What followed was less glorious, but I always did reasonably well in tournaments. Every year, I've organized a tournament in Amiens
myself. In short, I'm still an active member of the French Netrunner community after all this time because I'm passionate about this game
and I get to meet a lot of great people.
That way, against all expectations, I qualified for World Domination.
The WD tournament had to broken off in the final round unfortunately, but this left you as the winner (and very much deservedly, I think).
How did you experience the tournament? Are there any memorable moments that you still recall?
Well, it was a very long tournament, but everybody was cool and played fair. I understand that some grew tired of it and I'd like to thank
once more all those who participated in this adventure (Jens, the players, the judges, the spectators, the girlfriends, pets etc.). Of
course I'm sad that it had to be cancelled like that, but it became impossible to continue.
What I (and also my opponents) remember is the incredible luck I had in certain situations: In one game, my opponent only had to access
my subfort to snatch the agenda, but although there was nothing suspicious at all about it, he got his doubts in the last moment and
jacked out. Yannick (the judge) and I thought we were hallucinating, and I went on to score the agenda in the following turn. This
confirmed a game principle for me: In a desperate situation, you have to do the opposite of what appears to be the sensible thing to do,
because the most powerful element of Netrunner is bluffing.

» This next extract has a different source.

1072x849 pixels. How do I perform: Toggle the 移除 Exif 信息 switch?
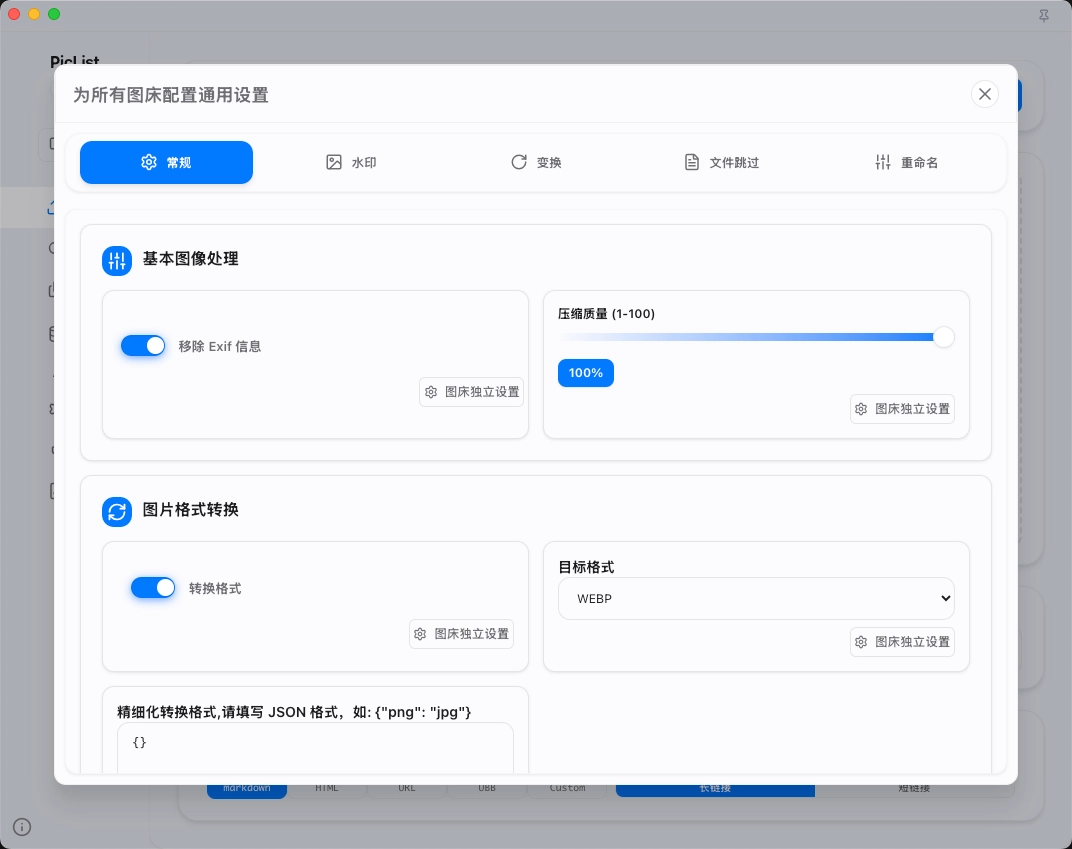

What joy it is when you manage to pull it off!
Can you give us any other advice, more specifically on playing the Corp and the Runner in Sealed, perhaps?
For the Corp in Sealed, that's easy: build a balanced deck, with a little bit of damage if possible, but above all a means of scoring
For the Runner: surprise effects, most importantly bit-gainers, and making your runs with good judgement and not on forts where there is
nothing to gain.
Did you get any prizes from Jennifer yet?

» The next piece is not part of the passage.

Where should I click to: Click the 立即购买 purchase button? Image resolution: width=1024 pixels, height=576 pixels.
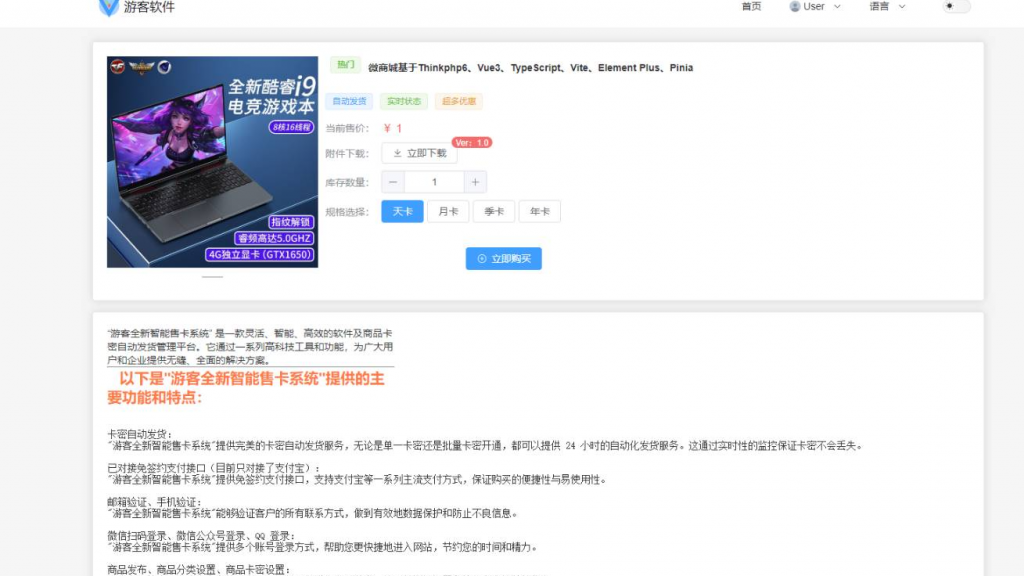pos(503,258)
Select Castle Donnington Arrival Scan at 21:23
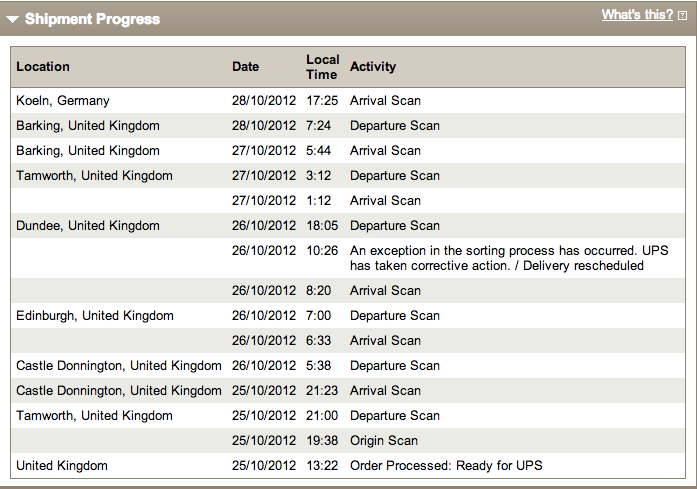 tap(348, 390)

Jennifer, if you're reading this: Thank you again for the Olivia Salazar print and the Brainware Blowout supplement!
Your title of NR World Champion might not be challenged that quickly because we'll need to find somebody new to organize the next WD first.
In your opinion, in what format should the next WD championships be held?
I think I'd prefer playing the next WD on the Gatling Engine. For the format, I'd naturally prefer Sealed. Most players on the gEngine
seem to be motivated to play in such a tournament. A real Sealed tournament there would be a novelty, but many are already expecting
the French to win (my good friend Frederic Garnier and I have won both tournaments played there so far). Vive la France!
Organizing the next WD will be a lot of work, and Eric Platel, who is developing Netrunner on the gEngine, has recently turned father,
which leaves him less time for organizing things like these. Nevertheless I'd like to congratulate Eric for his work done in the past,
the present and in the future - he's a great guy. Thanks to him, you can now play Netrunner on the Net versus somebody from the other
side of the globe or even the World Champion.
What's up in the French Netrunner scene at the time? Are there any events planned?
To be honest with you, it's a bit dead at the time. I'm starting to get worried a bit, and I'm somewhat ashamed since I didn't
organize our annual tournament in Amiens this year. But then, Gilles Delcourt always organizes some very enjoyable tournaments in Belgium.
What is your favorite Netrunner card?
Without any hesitation: Technician Lover! The games I've won thanks to this card are countless.
Is there a message you have for our readers?
Thanks to all "Runners", especially Jens, the interviewer, for his devotion. Netrunner is number one. Bye, everybody!
Thanks a lot for taking the time to do this interview.